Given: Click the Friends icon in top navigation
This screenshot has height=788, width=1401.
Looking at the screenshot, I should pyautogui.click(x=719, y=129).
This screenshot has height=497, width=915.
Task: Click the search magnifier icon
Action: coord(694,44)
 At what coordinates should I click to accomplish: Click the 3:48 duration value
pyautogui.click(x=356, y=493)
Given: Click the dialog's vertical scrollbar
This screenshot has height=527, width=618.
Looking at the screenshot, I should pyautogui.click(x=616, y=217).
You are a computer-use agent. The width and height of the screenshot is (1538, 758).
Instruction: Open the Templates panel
· · · ·
Work to be completed: Render every line of the items above as a JSON list of strings, one string per line, leaving out blank lines.

Response:
[
  "Given: Click the Friends icon in top navigation",
  "This screenshot has height=788, width=1401.",
  "Looking at the screenshot, I should pyautogui.click(x=719, y=129).",
  "This screenshot has height=497, width=915.",
  "Task: Click the search magnifier icon",
  "Action: coord(694,44)",
  " At what coordinates should I click to accomplish: Click the 3:48 duration value",
  "pyautogui.click(x=356, y=493)",
  "Given: Click the dialog's vertical scrollbar",
  "This screenshot has height=527, width=618.",
  "Looking at the screenshot, I should pyautogui.click(x=616, y=217).",
  "You are a computer-use agent. The width and height of the screenshot is (1538, 758).",
  "Instruction: Open the Templates panel"
]